# L330 trouble



## SteveB (Aug 18, 2004)

I don't know when L330 was downloaded, but I have had to reboot, both power cord and power button many time in the past 3 days. Also no OTA guide. The previous software version was very stable. Anyone else experiencing problems or do I have dying 921.


----------



## willyryu (Mar 20, 2006)

Same problems with mine. Also, when doing an OTA scan some of the sub channels will not show up and editing the OTA list (removing unwanted channels) will cause the 921 to do a soft reboot.


----------



## jdauler (Aug 12, 2002)

Last Thursday I returned home at 10 pm and saw that no recording was taking place. I looked into it and saw that both Survivor and American Idol had not taped and Shark was also not taping even though it had the red ball on the guide. Last night I got home at 9:30 and saw that both 24 and Heroes had not taped! URRGH!!! I tried to tape the end of them but it would only allow one program to tape, and while it was taping would not allow anything else to be done. (A message came up that I would need to go to live mode to do anything including changing channels, watch a prerecorded program, or even turn it off) Something is seriously wrong here!


----------



## P Smith (Jul 25, 2002)

It was simple Daylight Saving Time patch.


----------



## jdauler (Aug 12, 2002)

P Smith said:


> It was simple Daylight Saving Time patch.


. . . that did oh so much more!


----------



## Michael P (Oct 27, 2004)

SteveB said:


> I don't know when L330 was downloaded, but I have had to reboot, both power cord and power button many time in the past 3 days. Also no OTA guide. The previous software version was very stable. Anyone else experiencing problems or do I have dying 921.


Do you subscribe to locals via E*? If not the "free" guide is history with L330.
I'm in the same boat.


----------



## SteveB (Aug 18, 2004)

Michael P said:


> Do you subscribe to locals via E*? If not the "free" guide is history with L330.
> I'm in the same boat.


No, I hopefully thought they had come to their senses, providing local guide like cable companies and Direct TV, especially since I subscribe to the "Everything package".
Since I last wrote the 921 has rebooted at least 4 times on its own, froze up 3 times and crashed while trying to record a pay per view movie. Didn't get it all.

L330 is more than daylight savings fix.
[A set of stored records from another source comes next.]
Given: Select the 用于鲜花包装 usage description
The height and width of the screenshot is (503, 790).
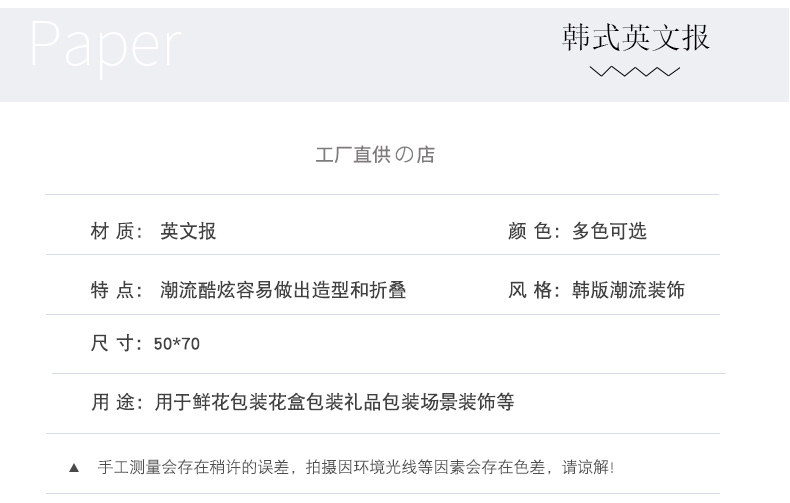Looking at the screenshot, I should (x=334, y=403).
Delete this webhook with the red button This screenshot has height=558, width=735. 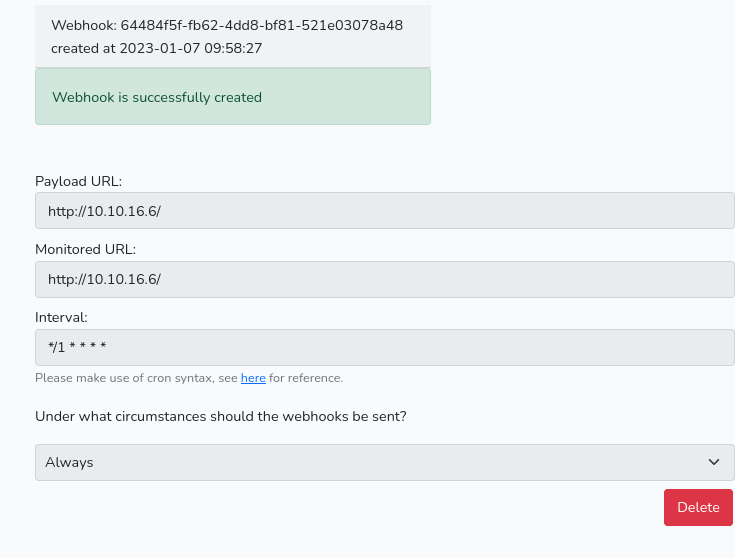[698, 507]
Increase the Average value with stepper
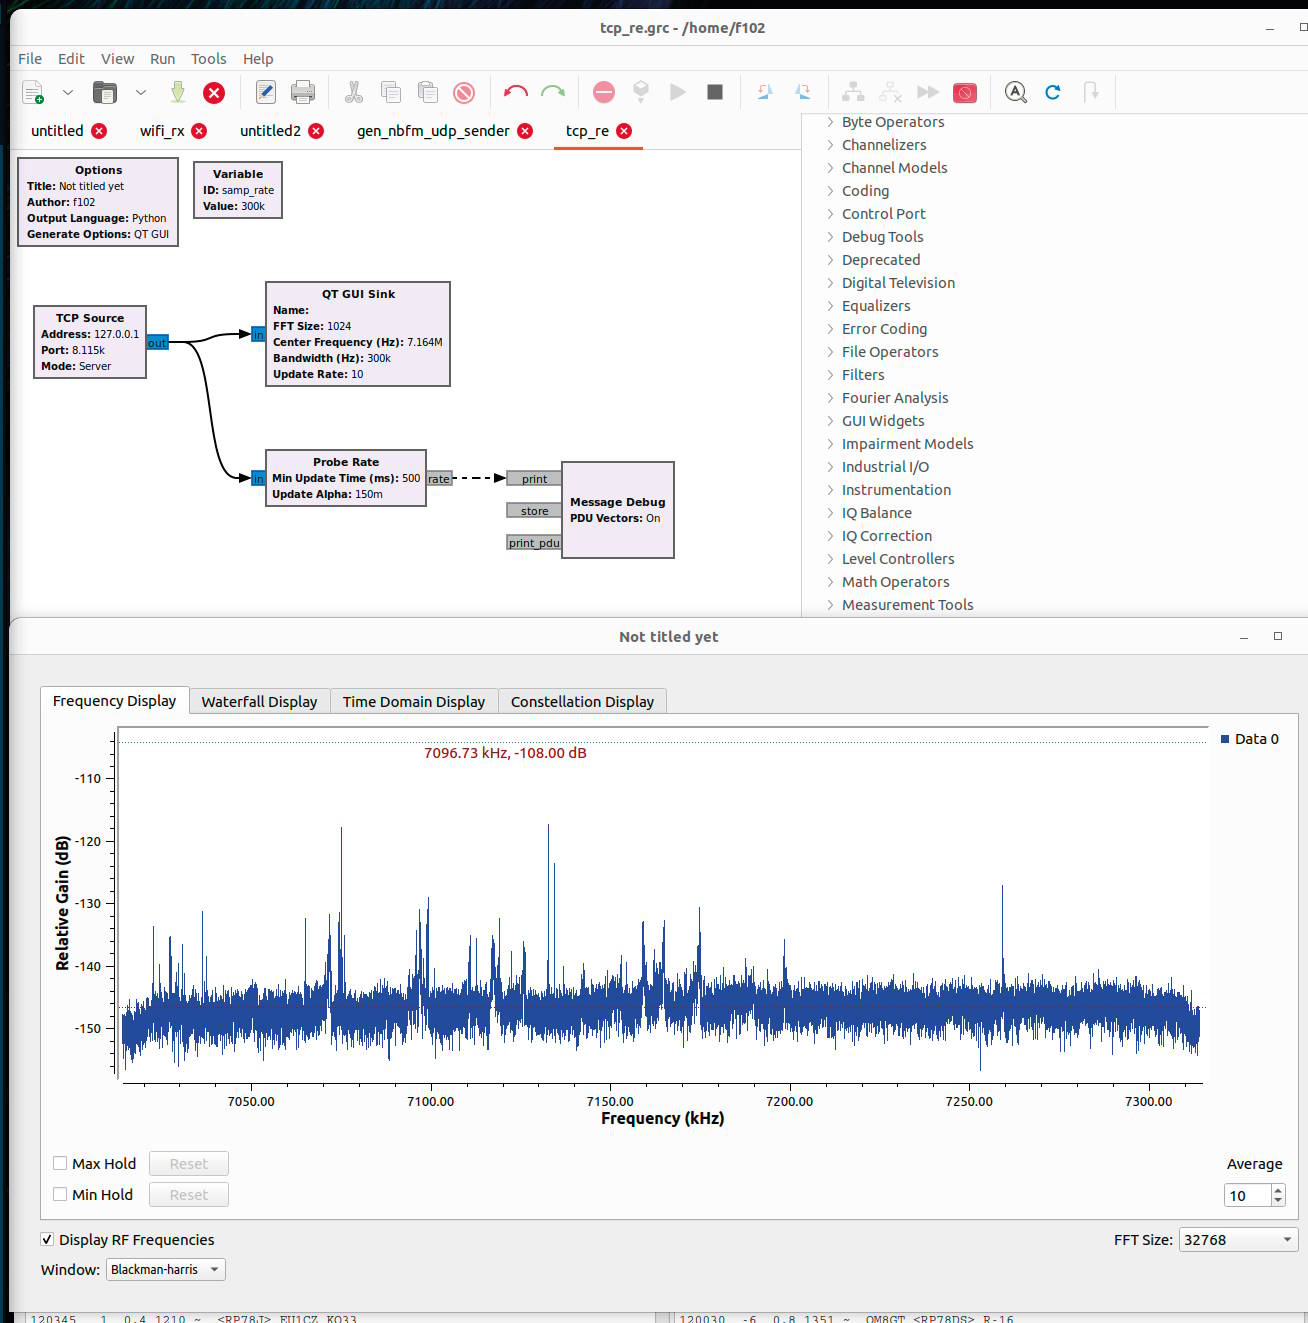Screen dimensions: 1308x1323 tap(1277, 1190)
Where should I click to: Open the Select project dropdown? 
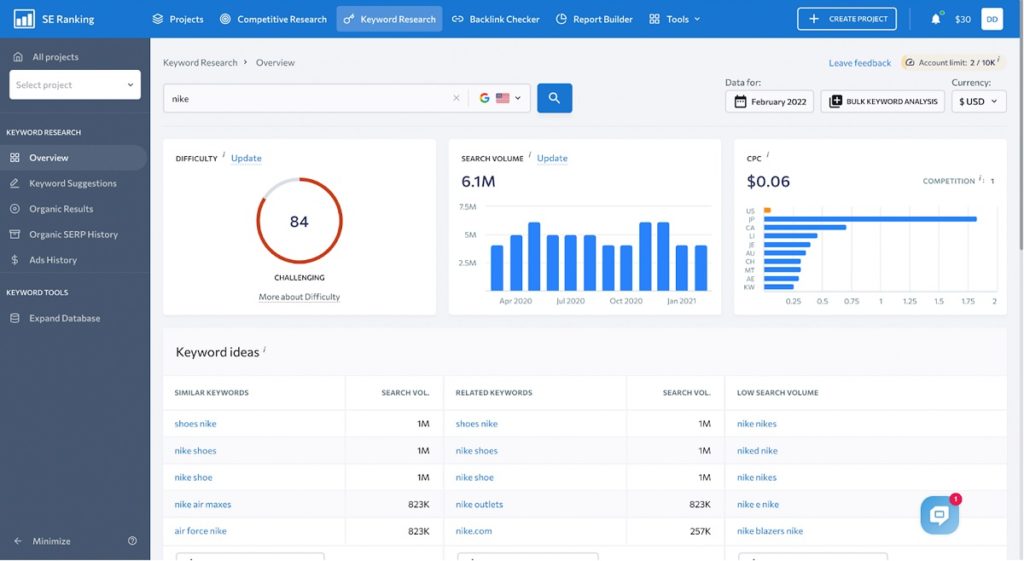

Daylight savings doesn't affect your local guide and cause crashes continually.


----------



## Michael P (Oct 27, 2004)

DST does affect you guide, as a whole. As for the "free" guide data, we were getting the OTA guide courtesy of Home Shopping Club's ch 84 mirror. Prior to L330 anything mapping to the sub-100 channel range turned on the OTA guide data.

E* come to their senses? Give me a break!

I only wish that E* would sell access to the OTA guide as part of the DVR fee, since w/o the guide data it's harder (but not impossible) to record OTA programs. The people who get screwed the most are the few who live in DMA's not carried LIL - they cannot subscribe (unless they lie about their service address). They may be able to receive OTA statons where guide data is available - if only there was a way to get it turned on. 

The "bean counters" at E* are the ones who have given Charlie the "cheepo" moniker by coming up with this stupid rule. What good is a DVR without guide data.

And while I'm in rant mode about the guide data - there are some errors in that guide data, especially with PBS stations. Who wants to buy LIL's just to get giude data when:

1.) the SD LIL signals are overcompressed
2.) the guide data for subchannels don't map to the correct subchannel (the PBS issue)
3.) Subchannels appear only in the EPG - the Browse-banner still has "no info" - the info only appears when you are in the EPG - not when you are actually viewing the sub-channel. 

???


----------



## keitheva (Aug 23, 2002)

I have had to reboot twice the last two times I tried to use the 921, both after L330.

Maybe it was just a DST fix - but it's more than coincidental that folks have suddenly started having problems after this new release.

Cheers,
-Keith


----------